In my example rule set from the last blog about CA, I could expand the device compliance to no longer allow systems from a defined risk level on to the resources. If you decide to include the risk level in the compliance status, you can greatly increase the security for your environment, but you must be prepared to support the users quickly and always to reduce the risk level again or to have acceptance that the users are cut off. In addition, CA does not replace response actions on a machine in MDATP, for example to isolate machines from the network.
In my opinion the integration of machine risk into device compliance is a bit unfortunate and is often not usable in conditional access, since there is only a cumulative device compliance and cannot be differentiated. If I decide to use the Machine Risk in a compliance policy for a user / device, this applies to all CA policies that use the compliance status.
My first attempts to integrate Device Risk into rule sets were these:
- additional MFA as in the use of Session Risk
- different risk levels as conditions for different apps (or categories)
Unfortunately, both approaches can only be used if device compliance is not used elsewhere. To use the device risk in a truly effective and granular way, direct integration is required. (I asked for it via Uservoice)

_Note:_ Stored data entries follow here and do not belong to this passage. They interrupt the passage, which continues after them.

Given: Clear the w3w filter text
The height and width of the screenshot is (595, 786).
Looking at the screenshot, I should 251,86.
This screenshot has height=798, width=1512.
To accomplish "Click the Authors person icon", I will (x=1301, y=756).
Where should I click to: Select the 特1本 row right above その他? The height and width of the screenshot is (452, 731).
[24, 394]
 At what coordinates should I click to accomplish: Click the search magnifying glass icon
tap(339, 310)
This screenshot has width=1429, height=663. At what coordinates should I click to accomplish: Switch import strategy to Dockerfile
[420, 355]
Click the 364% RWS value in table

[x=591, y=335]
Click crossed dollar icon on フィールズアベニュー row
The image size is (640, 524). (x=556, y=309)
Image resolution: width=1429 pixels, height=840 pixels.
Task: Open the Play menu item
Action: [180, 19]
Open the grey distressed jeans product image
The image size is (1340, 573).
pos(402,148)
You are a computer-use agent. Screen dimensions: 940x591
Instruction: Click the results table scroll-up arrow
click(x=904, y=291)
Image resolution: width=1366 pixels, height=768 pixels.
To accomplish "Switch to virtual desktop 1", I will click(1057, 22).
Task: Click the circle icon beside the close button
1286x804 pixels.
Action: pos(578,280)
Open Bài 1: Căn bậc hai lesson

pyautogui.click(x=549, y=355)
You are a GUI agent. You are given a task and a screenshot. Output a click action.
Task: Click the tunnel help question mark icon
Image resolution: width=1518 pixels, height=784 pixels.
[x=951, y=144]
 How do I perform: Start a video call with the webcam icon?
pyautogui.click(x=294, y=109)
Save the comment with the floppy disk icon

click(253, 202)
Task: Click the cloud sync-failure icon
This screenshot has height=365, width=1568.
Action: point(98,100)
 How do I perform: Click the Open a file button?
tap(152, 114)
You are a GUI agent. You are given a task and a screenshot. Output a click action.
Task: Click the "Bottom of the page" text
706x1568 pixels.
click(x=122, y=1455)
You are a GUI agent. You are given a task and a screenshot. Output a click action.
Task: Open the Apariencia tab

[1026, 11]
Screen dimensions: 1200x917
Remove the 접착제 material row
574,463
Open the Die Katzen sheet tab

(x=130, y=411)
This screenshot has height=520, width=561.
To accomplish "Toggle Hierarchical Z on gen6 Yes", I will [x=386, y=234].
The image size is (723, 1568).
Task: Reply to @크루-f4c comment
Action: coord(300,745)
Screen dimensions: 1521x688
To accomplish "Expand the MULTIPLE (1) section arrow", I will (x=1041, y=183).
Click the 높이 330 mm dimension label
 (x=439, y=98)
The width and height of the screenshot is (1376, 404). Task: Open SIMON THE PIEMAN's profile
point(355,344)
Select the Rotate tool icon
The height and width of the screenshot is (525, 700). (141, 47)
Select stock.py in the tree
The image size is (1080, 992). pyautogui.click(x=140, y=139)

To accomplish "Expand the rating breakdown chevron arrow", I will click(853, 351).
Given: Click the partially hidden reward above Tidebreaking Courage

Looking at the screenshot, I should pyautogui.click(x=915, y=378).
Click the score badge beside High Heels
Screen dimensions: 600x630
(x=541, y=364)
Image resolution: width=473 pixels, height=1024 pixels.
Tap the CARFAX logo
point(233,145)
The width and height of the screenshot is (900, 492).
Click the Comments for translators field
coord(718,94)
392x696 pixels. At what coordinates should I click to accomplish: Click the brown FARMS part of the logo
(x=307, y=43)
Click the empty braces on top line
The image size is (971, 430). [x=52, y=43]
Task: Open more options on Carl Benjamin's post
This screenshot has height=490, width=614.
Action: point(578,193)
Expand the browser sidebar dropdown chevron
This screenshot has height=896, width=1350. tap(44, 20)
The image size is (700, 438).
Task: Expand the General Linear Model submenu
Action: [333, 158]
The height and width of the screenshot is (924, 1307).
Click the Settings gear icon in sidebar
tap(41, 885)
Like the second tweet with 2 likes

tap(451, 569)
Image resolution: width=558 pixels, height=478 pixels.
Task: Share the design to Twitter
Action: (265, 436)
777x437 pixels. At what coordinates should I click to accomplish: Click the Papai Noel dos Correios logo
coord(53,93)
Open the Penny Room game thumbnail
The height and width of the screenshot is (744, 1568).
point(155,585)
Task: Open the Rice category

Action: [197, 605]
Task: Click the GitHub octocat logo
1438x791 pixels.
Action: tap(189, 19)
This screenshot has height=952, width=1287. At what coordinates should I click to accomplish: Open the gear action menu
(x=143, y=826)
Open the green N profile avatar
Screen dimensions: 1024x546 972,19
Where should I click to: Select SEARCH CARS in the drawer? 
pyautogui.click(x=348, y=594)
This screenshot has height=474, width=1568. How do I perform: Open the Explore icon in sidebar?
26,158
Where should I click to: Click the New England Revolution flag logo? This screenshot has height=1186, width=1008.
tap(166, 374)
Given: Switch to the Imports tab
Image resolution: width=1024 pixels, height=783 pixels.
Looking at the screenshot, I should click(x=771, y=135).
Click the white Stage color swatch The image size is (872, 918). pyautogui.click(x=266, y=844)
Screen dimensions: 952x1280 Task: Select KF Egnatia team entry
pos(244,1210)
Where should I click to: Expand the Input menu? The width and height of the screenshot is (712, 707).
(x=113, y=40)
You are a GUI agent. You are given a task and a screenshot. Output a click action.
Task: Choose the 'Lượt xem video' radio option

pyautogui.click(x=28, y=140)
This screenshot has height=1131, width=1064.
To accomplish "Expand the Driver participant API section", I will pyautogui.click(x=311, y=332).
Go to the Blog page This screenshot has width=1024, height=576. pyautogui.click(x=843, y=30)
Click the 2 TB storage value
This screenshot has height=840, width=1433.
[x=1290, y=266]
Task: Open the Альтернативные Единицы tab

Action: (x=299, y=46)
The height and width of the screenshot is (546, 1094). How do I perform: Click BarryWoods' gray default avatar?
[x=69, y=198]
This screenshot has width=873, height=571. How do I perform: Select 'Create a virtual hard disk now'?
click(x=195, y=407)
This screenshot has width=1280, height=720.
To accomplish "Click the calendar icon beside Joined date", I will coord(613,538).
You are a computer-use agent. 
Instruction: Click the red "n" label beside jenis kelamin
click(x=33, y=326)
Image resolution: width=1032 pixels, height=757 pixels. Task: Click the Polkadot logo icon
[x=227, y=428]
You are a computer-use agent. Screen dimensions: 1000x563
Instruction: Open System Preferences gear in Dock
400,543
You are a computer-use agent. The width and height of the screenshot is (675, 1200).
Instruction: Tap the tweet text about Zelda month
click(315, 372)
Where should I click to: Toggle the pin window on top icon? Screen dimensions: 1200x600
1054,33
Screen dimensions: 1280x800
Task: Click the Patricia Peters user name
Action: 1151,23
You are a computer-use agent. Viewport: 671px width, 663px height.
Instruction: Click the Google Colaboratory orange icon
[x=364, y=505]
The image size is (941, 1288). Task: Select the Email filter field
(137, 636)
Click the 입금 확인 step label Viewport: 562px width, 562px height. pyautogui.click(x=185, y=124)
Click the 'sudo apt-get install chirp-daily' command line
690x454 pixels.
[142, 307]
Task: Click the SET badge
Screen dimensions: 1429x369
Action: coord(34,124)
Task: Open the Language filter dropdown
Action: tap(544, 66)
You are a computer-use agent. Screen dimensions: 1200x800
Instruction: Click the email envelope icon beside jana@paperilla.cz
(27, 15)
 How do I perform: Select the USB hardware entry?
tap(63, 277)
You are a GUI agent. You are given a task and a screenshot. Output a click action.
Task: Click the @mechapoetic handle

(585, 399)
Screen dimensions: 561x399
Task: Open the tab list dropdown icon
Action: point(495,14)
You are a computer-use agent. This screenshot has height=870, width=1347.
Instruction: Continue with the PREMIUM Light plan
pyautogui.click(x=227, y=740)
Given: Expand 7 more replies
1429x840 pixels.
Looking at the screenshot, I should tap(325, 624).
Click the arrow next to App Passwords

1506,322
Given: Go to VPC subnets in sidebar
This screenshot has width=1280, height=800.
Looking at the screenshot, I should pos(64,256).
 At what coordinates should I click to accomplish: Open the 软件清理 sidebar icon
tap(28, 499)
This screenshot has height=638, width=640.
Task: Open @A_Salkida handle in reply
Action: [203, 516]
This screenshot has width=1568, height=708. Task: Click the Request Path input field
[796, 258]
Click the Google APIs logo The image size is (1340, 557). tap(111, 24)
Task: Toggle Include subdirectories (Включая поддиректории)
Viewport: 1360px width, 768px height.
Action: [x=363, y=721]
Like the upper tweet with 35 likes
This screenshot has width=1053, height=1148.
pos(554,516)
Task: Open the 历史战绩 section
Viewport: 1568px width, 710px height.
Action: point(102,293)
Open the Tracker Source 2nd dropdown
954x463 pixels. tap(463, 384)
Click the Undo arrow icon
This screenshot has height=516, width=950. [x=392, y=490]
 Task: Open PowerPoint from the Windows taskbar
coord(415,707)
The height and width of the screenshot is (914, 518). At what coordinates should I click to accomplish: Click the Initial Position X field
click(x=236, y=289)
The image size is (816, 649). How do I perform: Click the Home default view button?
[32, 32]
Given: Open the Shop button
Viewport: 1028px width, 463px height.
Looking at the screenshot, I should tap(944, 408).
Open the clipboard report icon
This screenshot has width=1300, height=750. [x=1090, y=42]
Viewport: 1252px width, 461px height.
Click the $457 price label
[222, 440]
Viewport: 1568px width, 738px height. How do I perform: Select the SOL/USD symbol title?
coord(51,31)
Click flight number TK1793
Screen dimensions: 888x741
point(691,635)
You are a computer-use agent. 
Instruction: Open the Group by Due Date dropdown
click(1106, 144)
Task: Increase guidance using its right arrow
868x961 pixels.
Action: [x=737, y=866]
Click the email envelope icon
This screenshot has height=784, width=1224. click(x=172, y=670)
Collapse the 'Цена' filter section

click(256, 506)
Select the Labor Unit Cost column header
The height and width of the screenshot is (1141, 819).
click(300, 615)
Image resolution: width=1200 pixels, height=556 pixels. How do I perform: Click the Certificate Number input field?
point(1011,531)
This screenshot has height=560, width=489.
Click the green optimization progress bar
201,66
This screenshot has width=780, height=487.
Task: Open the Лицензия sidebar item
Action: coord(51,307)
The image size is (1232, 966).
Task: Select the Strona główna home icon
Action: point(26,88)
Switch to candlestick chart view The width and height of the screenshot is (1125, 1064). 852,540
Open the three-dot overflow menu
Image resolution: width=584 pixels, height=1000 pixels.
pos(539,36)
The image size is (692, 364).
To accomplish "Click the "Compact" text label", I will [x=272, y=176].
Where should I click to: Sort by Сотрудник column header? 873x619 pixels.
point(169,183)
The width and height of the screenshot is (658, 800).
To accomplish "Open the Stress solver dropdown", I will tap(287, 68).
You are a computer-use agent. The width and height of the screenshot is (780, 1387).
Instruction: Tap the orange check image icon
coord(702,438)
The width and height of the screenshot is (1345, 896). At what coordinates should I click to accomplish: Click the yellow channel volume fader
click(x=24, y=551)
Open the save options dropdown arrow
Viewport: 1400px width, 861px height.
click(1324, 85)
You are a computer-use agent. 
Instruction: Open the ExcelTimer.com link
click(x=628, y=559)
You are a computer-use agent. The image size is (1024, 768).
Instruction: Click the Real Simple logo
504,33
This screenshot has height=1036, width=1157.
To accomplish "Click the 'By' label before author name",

Instead of scoping in CA my advice for the integration of machine risk is to scope the Intune device compliance policies on the base of user or devices. Note that you can use more than one policy per device and therefore you can e.g. add an additional policy for admin accounts that includes the risk level. So compliant does not mean the same for all users.
Risk and Guest user
If you’re using risk policies you should take care of your guests! Make yourself familiar with this DOCS article about possible problems.
My summary of the problem:
- The user and sign-in risk level is managed in the source tenant and can’t be remediated in your tenant.
- The machine risk is handled via device compliance and does not work cross-tenant.
To deal with the problem, my recommendation is to exclude the guest users from the „normal“ rule set and to create a separate rule set for guests. With CA policies, this can be done directly via the account type. When configuring the user risk in the Identity Protection Portal, this can be done via a dynamic group. This can then also be used sensibly in other places, e.g. at the Access Reviews.